Stodsde has a relatively complex syllable structure, allowing up to six consonants in the initial cluster, as in /χxfɬtsvə̂/ 'to be made rot', and also permits complex codas such as /-ɣn/ and /-wn/ in person indexation.

=== Rhymes ===
Phosi has 18 vowels in total. These vowels come in three series:

- Plain vowels: //i, e, ə, ɜ, ɐ, u, o//
- Uvularized vowels: //iʶ, əʶ, ʌʶ, ɐʶ, uʶ, oʶ//. These vowels are pronounced with retracted tongue root, resulting in a more backed and lower articulation.
- Nasalized vowels: //ɐ̃, ə̃, ə̃ʶ, õ//. These vowels can generally be considered marginal since they only appear in certain verbal forms indexed with first person //-j//.

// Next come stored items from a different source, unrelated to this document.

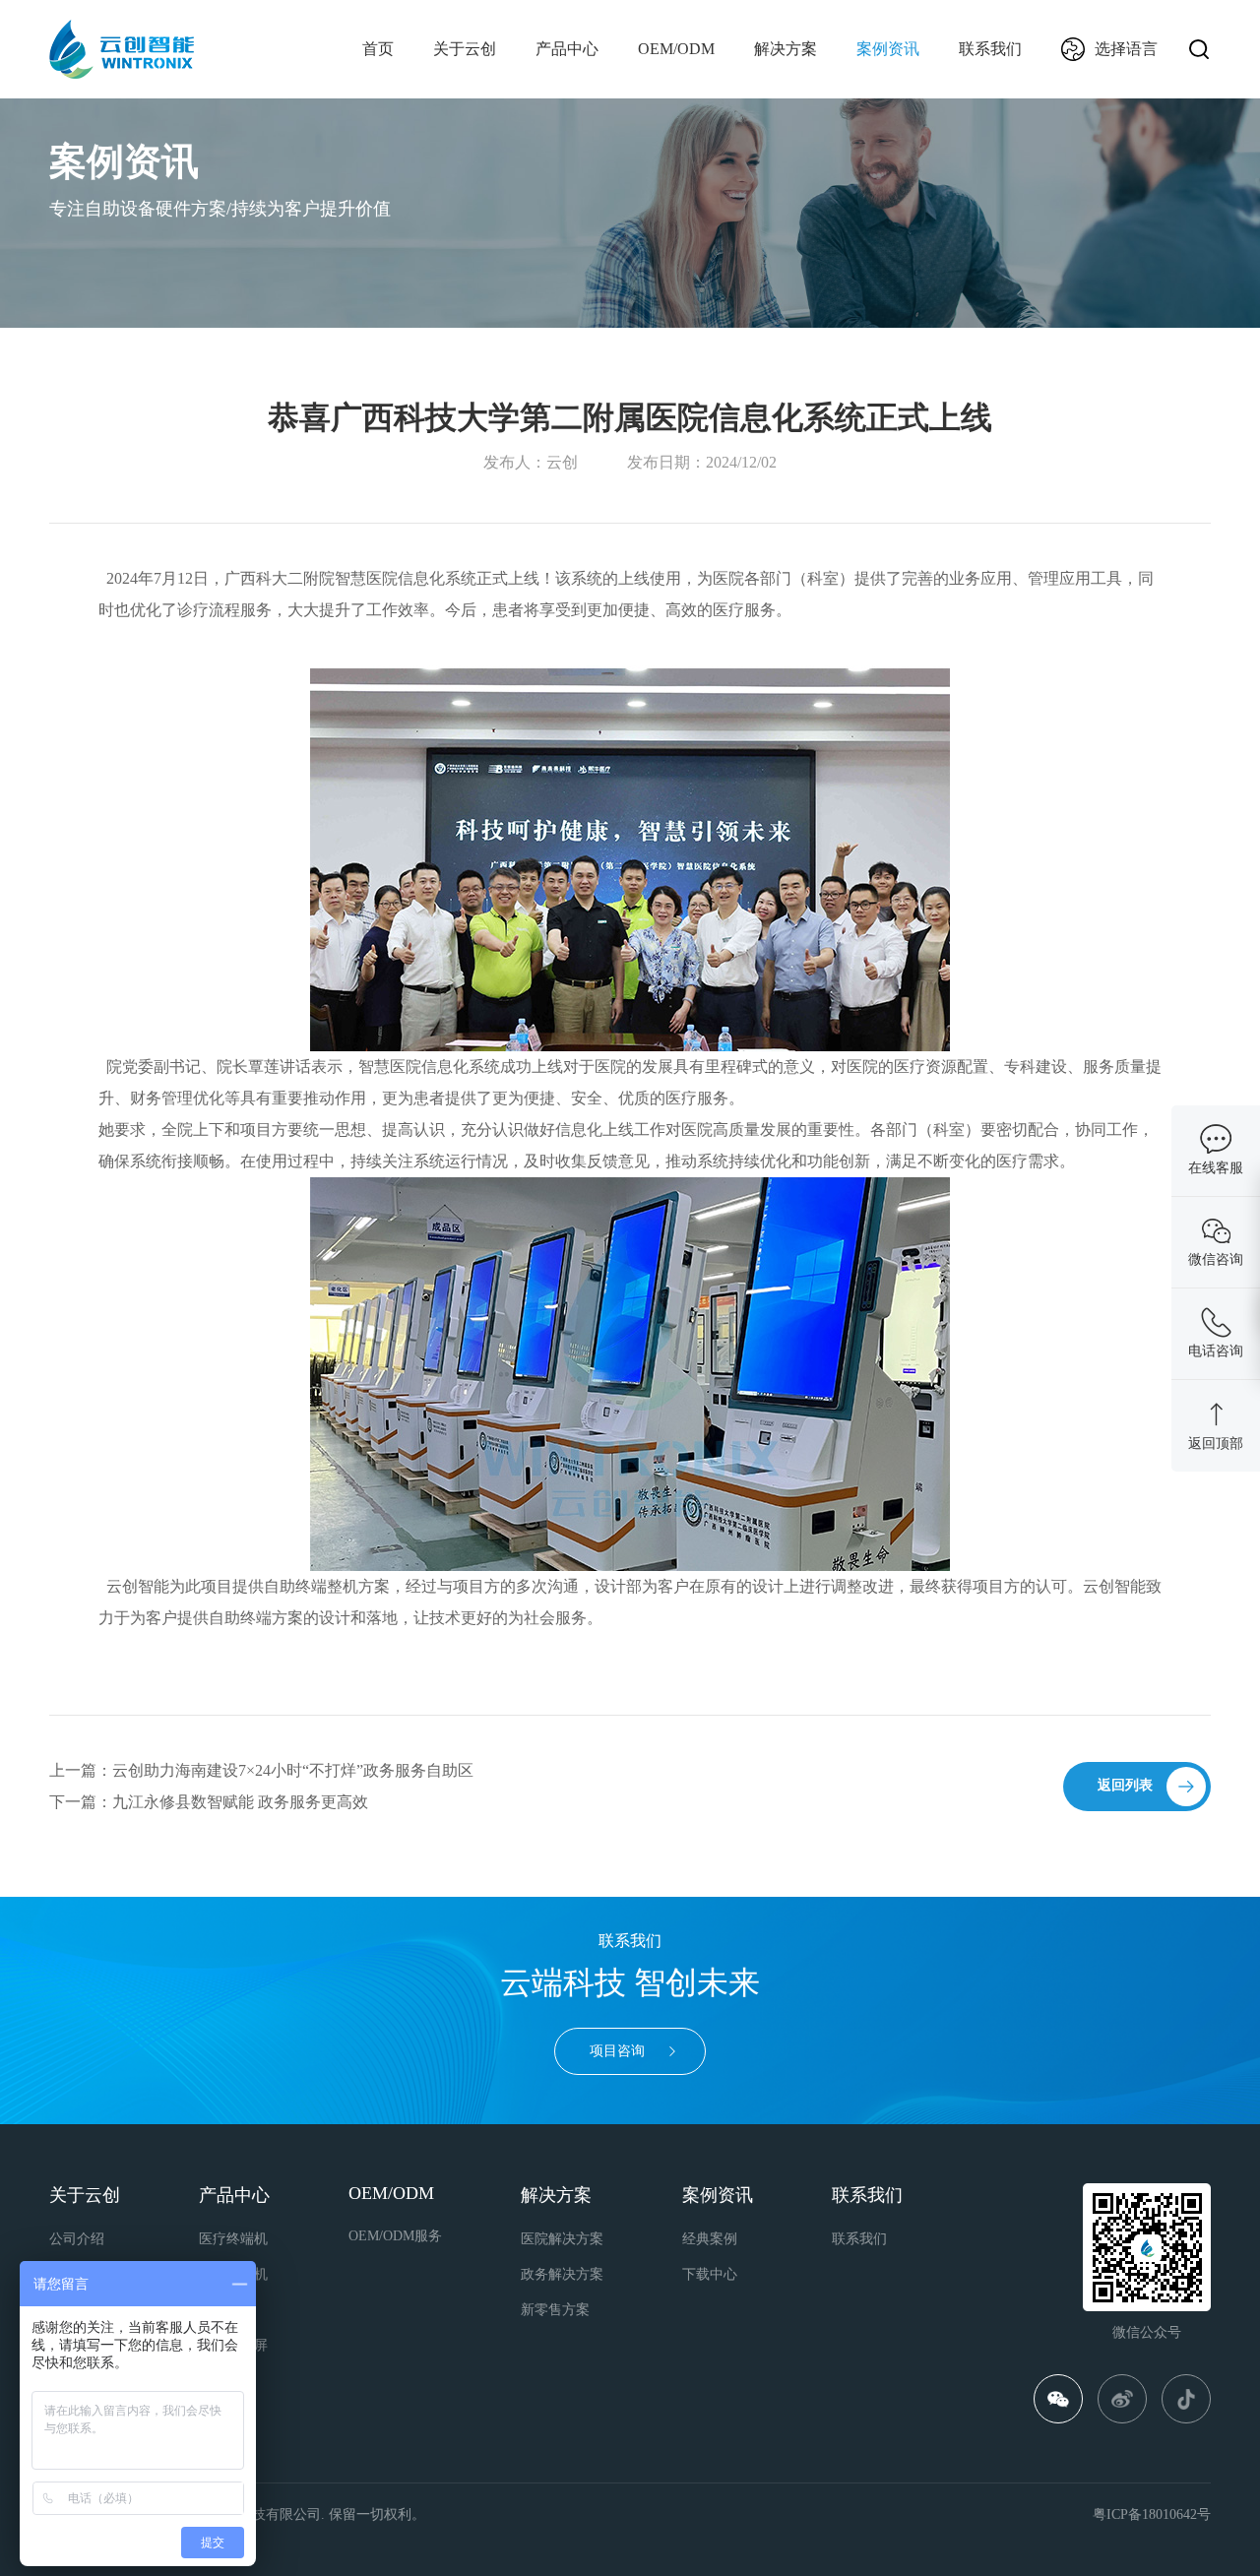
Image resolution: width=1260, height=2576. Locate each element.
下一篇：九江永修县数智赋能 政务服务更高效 (208, 1801)
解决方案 (785, 48)
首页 (378, 48)
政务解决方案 (562, 2274)
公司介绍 (76, 2238)
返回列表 (1125, 1785)
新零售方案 (555, 2309)
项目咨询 (617, 2050)
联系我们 (990, 48)
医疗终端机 (233, 2238)
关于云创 (464, 48)
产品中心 (567, 48)
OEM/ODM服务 (395, 2236)
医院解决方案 (562, 2238)
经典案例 (709, 2238)
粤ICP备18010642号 (1152, 2514)
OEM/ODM (676, 48)
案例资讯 (887, 48)
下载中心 (709, 2274)
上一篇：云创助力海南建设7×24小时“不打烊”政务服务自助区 (261, 1770)
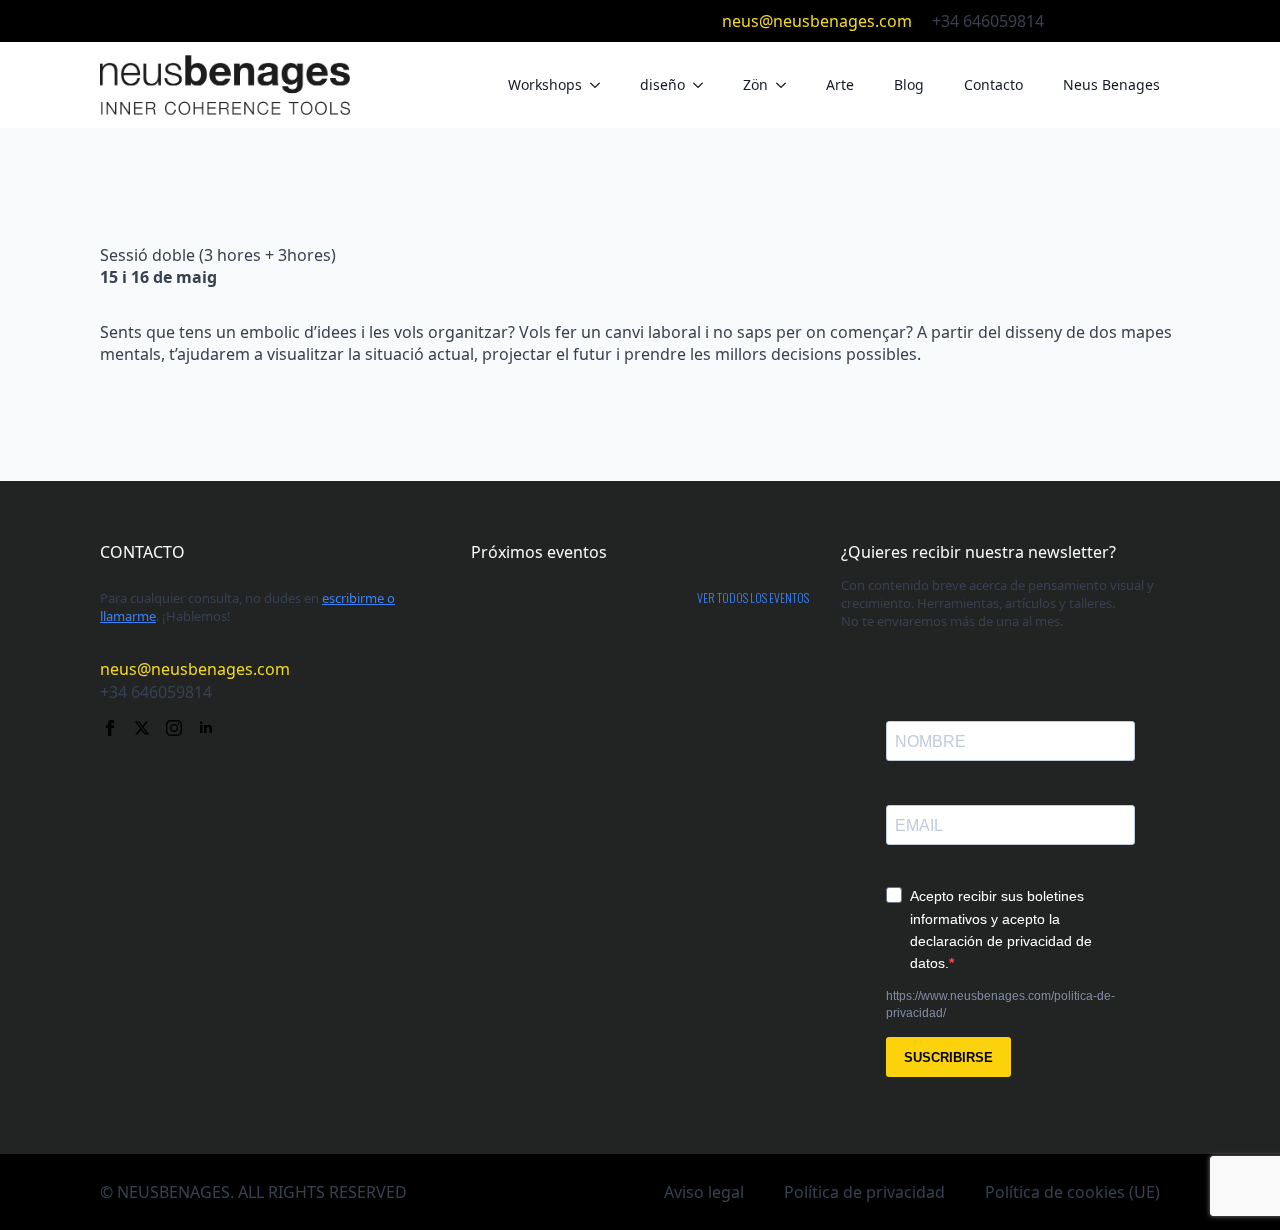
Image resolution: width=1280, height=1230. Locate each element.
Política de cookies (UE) (1072, 1192)
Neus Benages (1111, 84)
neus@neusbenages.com (817, 21)
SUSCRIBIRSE (948, 1057)
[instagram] (1138, 21)
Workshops (545, 84)
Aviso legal (704, 1192)
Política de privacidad (864, 1192)
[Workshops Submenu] (601, 85)
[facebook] (1074, 21)
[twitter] (1106, 21)
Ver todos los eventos (753, 598)
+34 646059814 (988, 21)
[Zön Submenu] (787, 85)
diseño (662, 84)
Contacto (993, 84)
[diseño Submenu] (704, 85)
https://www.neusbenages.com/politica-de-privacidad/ (1000, 1004)
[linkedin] (1170, 21)
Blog (909, 84)
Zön (755, 84)
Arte (840, 84)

Western Stodsde lects have similar vowel systems, only lacking the //ʌʶ// vowel found in Phosi but having an //eʶ// instead.

=== Tones ===
Two tones are attested in Stodsde, a high-falling (HL) tone, noted σ̂, and a low-rising (LH) tone, noted σ̌. Some minimal pairs in Phosi include ɡrə̂ 'sinew' and ɡrə̌ 'water', rêɣ 'one' and rěɣ 'cloth', ŋô 'five' and ŋǒ 'to be ill'.